What this task involves
In the material below, the required lines run from the one containing "Where should I click to: Click the word" through the one containing "The width and height of the screenshot is (1770, 1034).". Copy those lines exactly, ends included, and nothing else.

Given information
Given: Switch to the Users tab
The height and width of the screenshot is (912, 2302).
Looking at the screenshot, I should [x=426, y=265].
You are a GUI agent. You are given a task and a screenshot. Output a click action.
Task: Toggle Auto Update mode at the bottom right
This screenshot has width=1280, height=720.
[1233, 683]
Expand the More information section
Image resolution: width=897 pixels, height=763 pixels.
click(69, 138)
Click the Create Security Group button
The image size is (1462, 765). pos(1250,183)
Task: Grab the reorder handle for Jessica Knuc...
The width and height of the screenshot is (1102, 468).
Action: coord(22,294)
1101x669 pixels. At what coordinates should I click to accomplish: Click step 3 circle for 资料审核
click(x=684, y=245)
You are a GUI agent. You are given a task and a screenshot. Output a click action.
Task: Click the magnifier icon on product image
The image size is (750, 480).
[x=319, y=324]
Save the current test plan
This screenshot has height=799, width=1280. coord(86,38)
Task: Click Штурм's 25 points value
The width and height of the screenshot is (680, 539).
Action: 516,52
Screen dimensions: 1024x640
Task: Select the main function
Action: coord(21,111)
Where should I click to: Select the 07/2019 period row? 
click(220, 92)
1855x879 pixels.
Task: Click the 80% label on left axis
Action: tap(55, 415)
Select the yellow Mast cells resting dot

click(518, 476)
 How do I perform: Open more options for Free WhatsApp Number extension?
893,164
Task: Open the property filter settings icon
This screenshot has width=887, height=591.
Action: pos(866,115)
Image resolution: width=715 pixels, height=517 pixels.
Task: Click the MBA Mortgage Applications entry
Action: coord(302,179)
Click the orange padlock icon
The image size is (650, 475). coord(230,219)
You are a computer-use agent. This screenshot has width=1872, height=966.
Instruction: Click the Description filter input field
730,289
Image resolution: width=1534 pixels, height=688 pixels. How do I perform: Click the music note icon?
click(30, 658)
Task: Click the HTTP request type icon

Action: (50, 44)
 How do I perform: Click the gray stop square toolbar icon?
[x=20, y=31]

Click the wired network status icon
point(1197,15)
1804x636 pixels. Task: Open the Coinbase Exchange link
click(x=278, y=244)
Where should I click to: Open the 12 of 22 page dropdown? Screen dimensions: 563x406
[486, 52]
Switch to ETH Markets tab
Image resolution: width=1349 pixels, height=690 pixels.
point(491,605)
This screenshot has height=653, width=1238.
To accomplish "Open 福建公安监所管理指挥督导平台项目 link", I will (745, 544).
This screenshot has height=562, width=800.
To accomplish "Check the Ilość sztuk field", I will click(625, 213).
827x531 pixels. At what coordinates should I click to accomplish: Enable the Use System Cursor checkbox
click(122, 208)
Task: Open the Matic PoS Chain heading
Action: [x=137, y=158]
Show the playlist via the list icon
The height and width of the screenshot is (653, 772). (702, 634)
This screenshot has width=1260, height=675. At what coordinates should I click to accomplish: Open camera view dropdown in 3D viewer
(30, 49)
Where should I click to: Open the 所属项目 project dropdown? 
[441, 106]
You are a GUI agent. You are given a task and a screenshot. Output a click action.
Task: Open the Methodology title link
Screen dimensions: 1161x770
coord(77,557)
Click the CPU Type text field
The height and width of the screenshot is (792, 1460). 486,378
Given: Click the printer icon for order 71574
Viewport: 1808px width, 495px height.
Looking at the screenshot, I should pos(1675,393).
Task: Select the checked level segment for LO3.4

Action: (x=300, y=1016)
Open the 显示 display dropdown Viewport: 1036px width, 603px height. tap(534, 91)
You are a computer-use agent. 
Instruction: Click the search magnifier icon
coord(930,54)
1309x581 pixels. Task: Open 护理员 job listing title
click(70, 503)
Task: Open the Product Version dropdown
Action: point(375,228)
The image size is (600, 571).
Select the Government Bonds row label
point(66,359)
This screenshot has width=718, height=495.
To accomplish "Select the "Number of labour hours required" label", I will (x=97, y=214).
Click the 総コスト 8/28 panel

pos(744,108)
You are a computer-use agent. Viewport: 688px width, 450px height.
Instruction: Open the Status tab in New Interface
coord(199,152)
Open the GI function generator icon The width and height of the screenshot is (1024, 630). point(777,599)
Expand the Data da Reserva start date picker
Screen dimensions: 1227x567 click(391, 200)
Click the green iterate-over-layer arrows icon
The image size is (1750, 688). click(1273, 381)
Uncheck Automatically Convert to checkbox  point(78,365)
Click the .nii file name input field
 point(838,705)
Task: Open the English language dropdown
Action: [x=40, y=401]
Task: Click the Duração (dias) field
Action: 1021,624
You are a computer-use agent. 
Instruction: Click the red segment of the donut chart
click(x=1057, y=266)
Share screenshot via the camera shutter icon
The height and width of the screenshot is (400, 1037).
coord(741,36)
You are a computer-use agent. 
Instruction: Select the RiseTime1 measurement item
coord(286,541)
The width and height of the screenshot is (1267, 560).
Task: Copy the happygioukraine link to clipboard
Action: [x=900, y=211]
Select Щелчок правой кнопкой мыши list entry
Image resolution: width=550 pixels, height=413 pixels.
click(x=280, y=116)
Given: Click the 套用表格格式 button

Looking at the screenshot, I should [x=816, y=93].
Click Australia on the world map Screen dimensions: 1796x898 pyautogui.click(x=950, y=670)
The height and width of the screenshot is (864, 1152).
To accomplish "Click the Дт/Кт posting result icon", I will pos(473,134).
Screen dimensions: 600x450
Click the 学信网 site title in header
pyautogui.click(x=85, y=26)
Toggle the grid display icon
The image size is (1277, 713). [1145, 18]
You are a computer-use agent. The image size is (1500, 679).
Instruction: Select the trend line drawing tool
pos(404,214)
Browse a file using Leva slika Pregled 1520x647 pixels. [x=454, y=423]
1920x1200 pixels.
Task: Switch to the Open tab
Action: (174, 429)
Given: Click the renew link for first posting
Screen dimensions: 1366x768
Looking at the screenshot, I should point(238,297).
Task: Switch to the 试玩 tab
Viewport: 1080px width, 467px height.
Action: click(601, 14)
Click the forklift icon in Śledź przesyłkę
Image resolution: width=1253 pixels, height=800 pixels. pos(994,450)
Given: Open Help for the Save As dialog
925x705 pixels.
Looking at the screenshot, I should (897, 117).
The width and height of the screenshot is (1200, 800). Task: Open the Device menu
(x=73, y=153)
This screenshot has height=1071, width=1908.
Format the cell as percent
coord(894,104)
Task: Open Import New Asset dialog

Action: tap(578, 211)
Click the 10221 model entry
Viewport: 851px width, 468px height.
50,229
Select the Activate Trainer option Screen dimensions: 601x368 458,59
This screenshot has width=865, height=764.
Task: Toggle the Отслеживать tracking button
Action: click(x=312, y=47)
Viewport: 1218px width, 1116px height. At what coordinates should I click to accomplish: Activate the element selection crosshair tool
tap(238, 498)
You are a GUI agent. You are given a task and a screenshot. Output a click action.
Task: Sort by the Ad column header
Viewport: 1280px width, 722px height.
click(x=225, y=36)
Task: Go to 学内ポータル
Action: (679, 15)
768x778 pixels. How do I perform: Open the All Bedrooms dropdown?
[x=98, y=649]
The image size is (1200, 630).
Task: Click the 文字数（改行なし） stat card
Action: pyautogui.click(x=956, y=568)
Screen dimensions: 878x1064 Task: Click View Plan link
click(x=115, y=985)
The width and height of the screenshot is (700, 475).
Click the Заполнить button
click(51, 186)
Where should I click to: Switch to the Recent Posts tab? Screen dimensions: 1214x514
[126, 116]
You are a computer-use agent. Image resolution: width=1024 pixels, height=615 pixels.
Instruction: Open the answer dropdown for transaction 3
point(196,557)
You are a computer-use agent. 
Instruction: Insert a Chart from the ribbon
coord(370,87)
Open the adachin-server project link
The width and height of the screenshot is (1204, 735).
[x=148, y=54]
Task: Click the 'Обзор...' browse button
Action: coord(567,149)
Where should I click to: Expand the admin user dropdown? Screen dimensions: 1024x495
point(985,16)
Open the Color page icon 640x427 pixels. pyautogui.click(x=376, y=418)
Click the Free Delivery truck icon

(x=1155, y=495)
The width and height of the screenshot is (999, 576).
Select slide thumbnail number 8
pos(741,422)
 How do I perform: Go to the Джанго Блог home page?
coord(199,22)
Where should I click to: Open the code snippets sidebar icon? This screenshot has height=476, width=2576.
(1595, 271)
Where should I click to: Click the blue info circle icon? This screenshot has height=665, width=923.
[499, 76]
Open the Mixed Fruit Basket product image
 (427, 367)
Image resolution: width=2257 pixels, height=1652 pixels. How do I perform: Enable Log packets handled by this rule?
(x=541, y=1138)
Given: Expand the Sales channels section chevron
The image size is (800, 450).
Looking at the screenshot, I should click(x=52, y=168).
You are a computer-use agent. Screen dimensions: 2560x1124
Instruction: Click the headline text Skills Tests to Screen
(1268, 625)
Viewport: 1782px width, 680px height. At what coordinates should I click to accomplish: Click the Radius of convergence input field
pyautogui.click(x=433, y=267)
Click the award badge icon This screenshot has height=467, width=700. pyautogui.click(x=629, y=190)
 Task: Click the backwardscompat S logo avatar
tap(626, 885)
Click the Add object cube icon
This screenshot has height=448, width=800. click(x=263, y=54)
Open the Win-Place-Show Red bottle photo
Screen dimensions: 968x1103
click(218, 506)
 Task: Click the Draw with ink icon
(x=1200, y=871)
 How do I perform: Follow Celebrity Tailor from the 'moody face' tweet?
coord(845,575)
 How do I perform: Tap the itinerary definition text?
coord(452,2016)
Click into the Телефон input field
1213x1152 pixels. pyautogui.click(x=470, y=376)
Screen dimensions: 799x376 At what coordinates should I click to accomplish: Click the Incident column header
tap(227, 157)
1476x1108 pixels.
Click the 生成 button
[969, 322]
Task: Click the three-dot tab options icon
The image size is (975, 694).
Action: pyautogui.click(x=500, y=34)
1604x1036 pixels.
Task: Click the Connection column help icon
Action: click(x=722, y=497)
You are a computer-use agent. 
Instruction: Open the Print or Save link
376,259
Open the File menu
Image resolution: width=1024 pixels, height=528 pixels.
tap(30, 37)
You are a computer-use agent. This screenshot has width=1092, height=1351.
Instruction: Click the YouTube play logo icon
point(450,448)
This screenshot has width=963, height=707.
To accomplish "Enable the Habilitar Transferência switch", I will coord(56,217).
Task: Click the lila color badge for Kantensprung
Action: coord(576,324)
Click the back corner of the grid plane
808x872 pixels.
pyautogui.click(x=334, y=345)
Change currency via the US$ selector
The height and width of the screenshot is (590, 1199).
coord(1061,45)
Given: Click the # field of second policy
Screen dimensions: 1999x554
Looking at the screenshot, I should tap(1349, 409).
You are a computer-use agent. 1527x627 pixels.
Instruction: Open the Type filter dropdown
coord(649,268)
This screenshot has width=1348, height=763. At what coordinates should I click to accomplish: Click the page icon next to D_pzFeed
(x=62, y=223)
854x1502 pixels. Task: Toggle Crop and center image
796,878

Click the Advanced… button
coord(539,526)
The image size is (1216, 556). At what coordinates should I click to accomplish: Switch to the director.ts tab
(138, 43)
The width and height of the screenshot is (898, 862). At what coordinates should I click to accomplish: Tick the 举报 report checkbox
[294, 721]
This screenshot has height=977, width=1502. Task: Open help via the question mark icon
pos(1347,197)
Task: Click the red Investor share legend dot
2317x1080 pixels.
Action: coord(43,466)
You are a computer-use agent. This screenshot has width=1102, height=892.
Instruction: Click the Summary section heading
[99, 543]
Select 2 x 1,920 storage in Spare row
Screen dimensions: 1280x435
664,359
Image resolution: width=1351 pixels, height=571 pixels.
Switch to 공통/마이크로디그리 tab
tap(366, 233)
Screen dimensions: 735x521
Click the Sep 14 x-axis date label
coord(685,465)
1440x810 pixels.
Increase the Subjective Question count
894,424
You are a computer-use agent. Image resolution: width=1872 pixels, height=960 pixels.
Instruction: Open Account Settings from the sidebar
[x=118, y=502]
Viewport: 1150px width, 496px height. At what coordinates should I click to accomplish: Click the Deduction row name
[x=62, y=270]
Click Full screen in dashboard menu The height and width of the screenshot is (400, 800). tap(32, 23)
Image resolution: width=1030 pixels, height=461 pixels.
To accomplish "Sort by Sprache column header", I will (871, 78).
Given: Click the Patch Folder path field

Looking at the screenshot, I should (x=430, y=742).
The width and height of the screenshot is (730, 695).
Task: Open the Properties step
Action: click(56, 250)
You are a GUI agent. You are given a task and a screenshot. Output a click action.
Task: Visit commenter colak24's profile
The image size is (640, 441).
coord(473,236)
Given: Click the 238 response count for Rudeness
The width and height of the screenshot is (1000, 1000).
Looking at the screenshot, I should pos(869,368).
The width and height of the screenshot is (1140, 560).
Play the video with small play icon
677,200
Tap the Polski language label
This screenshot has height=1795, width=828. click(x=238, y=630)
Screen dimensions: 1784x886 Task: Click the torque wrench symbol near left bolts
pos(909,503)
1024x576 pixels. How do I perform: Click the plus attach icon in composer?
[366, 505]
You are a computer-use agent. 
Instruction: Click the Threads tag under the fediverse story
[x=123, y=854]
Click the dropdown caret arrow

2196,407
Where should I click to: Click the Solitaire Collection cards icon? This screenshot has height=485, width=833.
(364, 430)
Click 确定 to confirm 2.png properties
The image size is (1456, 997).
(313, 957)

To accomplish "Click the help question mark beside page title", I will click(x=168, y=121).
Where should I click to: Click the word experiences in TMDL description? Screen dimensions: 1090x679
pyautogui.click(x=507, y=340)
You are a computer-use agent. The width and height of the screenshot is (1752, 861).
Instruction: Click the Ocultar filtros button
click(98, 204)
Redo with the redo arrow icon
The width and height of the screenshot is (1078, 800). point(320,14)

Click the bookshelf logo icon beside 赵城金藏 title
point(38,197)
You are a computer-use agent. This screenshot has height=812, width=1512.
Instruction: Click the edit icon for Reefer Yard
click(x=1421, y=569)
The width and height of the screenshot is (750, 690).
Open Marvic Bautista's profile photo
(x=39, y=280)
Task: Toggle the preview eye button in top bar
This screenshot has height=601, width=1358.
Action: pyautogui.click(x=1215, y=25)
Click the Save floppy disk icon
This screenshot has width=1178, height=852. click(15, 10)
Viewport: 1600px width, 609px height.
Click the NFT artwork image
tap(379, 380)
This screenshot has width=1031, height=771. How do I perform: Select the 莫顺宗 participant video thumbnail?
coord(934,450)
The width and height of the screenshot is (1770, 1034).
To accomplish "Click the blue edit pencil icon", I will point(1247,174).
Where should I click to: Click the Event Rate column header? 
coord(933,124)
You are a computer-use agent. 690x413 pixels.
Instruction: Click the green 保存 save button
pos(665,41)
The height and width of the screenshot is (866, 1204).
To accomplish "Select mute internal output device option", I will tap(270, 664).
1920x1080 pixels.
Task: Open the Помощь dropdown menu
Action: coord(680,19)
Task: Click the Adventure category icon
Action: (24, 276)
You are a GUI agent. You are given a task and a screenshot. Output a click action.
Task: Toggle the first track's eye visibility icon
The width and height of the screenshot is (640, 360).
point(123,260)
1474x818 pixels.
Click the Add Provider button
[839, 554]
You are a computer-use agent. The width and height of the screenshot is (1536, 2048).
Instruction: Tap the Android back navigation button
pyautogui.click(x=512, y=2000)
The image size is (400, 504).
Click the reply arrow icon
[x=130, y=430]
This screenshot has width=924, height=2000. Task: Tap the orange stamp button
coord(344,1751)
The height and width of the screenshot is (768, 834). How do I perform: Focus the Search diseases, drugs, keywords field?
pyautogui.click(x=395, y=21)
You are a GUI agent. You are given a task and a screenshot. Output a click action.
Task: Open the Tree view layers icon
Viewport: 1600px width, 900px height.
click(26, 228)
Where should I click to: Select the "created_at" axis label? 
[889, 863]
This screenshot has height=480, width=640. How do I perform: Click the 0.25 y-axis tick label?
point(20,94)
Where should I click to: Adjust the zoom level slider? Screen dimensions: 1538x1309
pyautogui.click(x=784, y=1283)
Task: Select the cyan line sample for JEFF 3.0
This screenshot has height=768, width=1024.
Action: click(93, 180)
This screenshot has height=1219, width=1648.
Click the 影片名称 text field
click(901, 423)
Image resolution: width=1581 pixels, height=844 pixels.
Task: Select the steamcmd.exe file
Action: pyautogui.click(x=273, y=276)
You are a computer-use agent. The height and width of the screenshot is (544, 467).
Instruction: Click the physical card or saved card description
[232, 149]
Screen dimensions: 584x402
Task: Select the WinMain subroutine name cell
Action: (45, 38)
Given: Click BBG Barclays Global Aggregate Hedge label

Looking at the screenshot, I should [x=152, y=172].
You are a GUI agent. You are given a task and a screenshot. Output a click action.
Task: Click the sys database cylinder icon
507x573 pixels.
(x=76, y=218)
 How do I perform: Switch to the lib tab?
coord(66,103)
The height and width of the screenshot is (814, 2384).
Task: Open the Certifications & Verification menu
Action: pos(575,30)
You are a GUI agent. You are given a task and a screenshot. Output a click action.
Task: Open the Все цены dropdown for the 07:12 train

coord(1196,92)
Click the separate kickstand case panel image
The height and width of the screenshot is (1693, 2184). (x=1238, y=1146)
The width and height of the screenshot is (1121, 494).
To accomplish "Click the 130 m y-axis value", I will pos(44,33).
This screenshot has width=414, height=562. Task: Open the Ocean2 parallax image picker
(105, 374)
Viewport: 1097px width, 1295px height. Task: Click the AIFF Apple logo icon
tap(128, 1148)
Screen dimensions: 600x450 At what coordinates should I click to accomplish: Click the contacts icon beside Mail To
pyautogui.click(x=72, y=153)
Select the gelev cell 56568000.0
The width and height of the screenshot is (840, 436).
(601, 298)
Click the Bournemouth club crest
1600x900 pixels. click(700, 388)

The answer
Where should I click to: Click the word experiences in TMDL description? Screen dimensions: 1090x679
pyautogui.click(x=507, y=340)
You are a computer-use agent. The width and height of the screenshot is (1752, 861).
Instruction: Click the Ocultar filtros button
click(98, 204)
Redo with the redo arrow icon
The width and height of the screenshot is (1078, 800). point(320,14)

Click the bookshelf logo icon beside 赵城金藏 title
point(38,197)
You are a computer-use agent. This screenshot has height=812, width=1512.
Instruction: Click the edit icon for Reefer Yard
click(x=1421, y=569)
The width and height of the screenshot is (750, 690).
Open Marvic Bautista's profile photo
(x=39, y=280)
Task: Toggle the preview eye button in top bar
This screenshot has height=601, width=1358.
Action: pyautogui.click(x=1215, y=25)
Click the Save floppy disk icon
This screenshot has width=1178, height=852. click(15, 10)
Viewport: 1600px width, 609px height.
Click the NFT artwork image
tap(379, 380)
This screenshot has width=1031, height=771. How do I perform: Select the 莫顺宗 participant video thumbnail?
coord(934,450)
The width and height of the screenshot is (1770, 1034).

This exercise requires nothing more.